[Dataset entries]
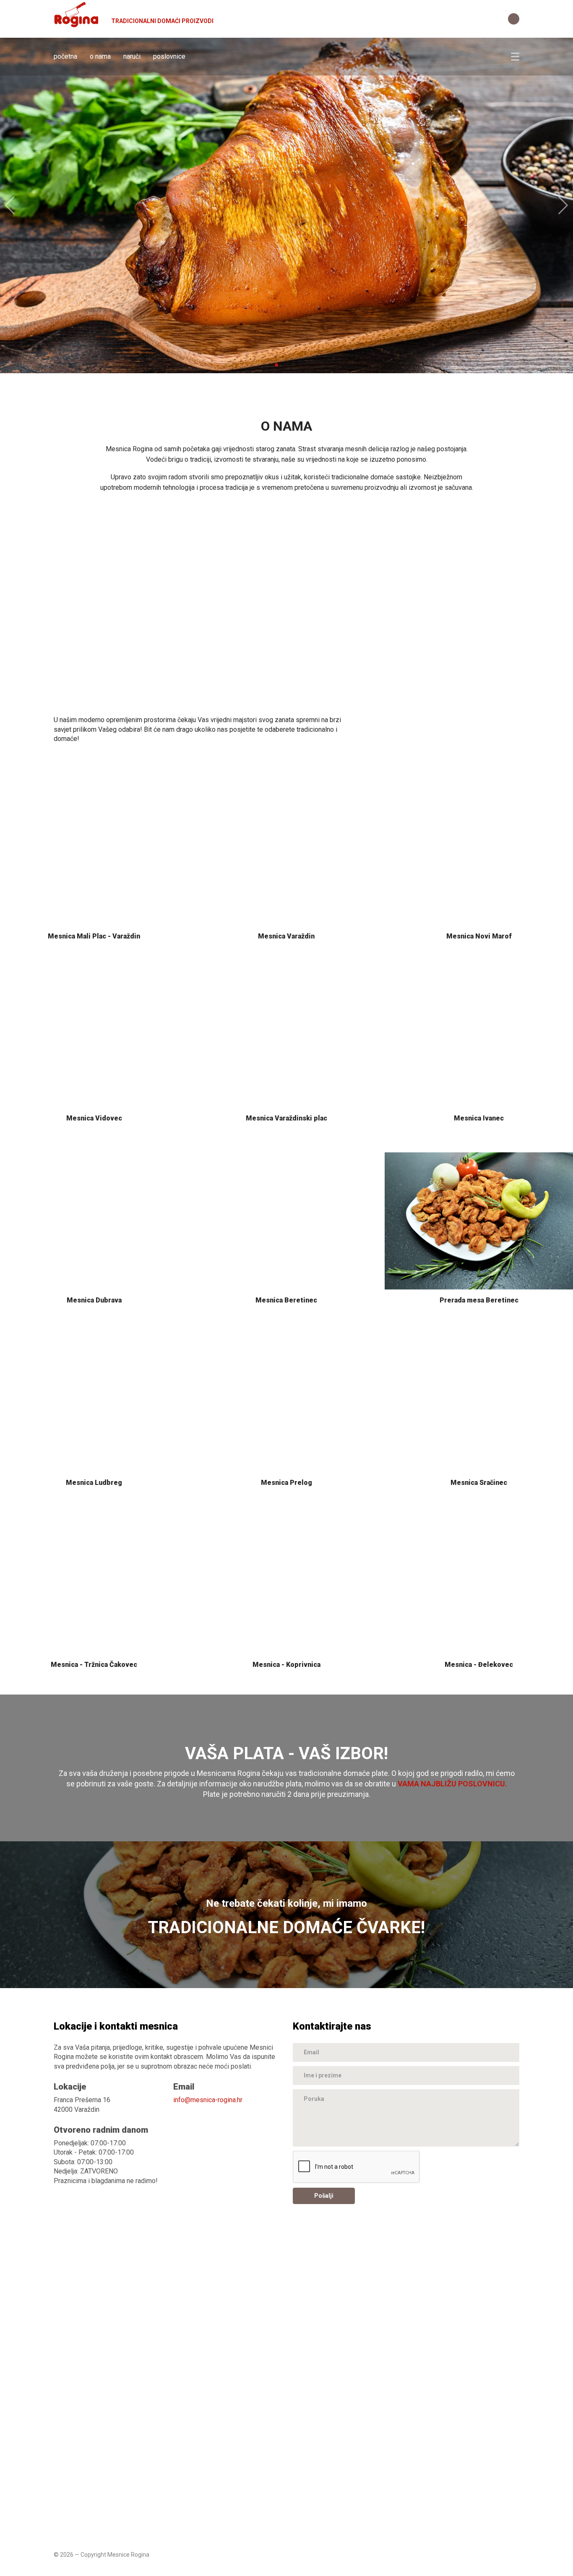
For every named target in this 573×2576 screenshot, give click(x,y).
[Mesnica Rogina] (77, 18)
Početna (65, 56)
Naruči (132, 56)
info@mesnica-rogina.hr (207, 2100)
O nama (100, 56)
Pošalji (323, 2195)
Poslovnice (169, 56)
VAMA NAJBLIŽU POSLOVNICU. (452, 1783)
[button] (263, 365)
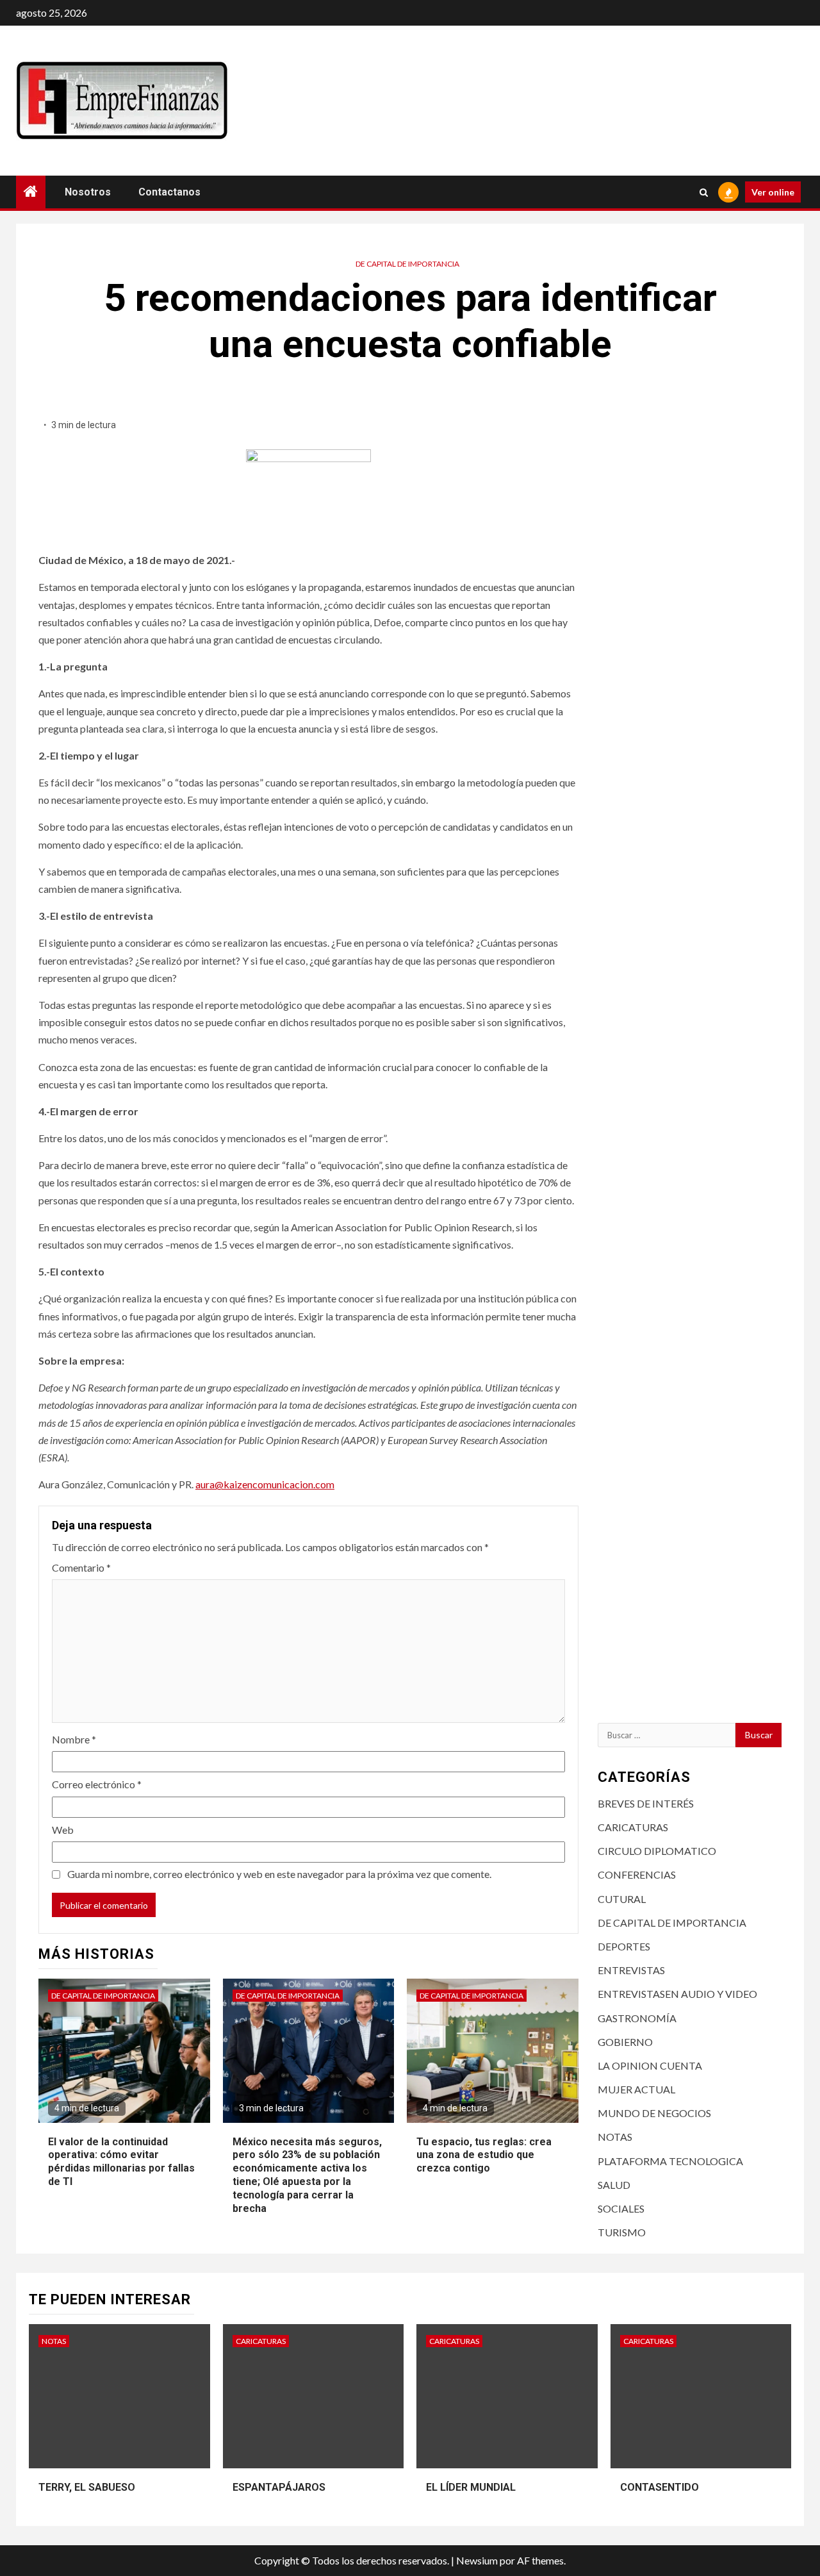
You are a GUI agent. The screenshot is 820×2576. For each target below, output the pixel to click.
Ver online (772, 192)
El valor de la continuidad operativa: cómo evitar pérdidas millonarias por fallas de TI (121, 2162)
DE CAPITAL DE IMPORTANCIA (407, 264)
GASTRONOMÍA (637, 2018)
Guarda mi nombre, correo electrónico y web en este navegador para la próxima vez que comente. (279, 1874)
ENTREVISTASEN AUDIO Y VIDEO (677, 1994)
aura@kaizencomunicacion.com (264, 1484)
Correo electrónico (97, 1784)
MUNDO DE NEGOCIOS (654, 2113)
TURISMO (622, 2232)
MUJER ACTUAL (636, 2089)
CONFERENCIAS (637, 1874)
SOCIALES (621, 2208)
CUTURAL (622, 1899)
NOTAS (615, 2137)
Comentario (81, 1567)
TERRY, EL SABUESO (86, 2487)
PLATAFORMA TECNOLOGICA (670, 2161)
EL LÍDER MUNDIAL (471, 2487)
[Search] (704, 192)
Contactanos (169, 192)
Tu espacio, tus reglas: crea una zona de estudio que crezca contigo (484, 2155)
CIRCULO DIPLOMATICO (657, 1851)
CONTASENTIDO (659, 2487)
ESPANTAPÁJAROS (279, 2487)
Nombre (74, 1739)
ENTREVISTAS (631, 1970)
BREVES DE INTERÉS (646, 1803)
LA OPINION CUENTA (650, 2065)
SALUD (614, 2185)
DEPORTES (624, 1946)
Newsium (477, 2560)
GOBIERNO (625, 2042)
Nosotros (88, 192)
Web (63, 1830)
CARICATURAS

--- What is expected ---
Your answer should be a single number: the count of lines in these records that hold the string "target".

--- Finished task ---
2